What is required: Turn each non-blank line of the material below into a Markdown table with two columns, Row and Line: a running row number in the first and the line itself in the second.

Rows:
↓

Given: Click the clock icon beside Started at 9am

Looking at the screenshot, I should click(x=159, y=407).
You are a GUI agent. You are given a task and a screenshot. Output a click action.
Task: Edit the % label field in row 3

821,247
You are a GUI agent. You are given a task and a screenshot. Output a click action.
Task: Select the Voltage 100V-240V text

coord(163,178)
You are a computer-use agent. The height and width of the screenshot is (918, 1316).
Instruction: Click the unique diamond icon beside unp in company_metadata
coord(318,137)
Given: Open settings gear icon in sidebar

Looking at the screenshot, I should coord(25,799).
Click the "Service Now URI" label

↑

Response:
| Row | Line |
|---|---|
| 1 | Given: Click the clock icon beside Started at 9am |
| 2 | Looking at the screenshot, I should click(x=159, y=407). |
| 3 | You are a GUI agent. You are given a task and a screenshot. Output a click action. |
| 4 | Task: Edit the % label field in row 3 |
| 5 | 821,247 |
| 6 | You are a GUI agent. You are given a task and a screenshot. Output a click action. |
| 7 | Task: Select the Voltage 100V-240V text |
| 8 | coord(163,178) |
| 9 | You are a computer-use agent. The height and width of the screenshot is (918, 1316). |
| 10 | Instruction: Click the unique diamond icon beside unp in company_metadata |
| 11 | coord(318,137) |
| 12 | Given: Open settings gear icon in sidebar |
| 13 | Looking at the screenshot, I should coord(25,799). |
| 14 | Click the "Service Now URI" label |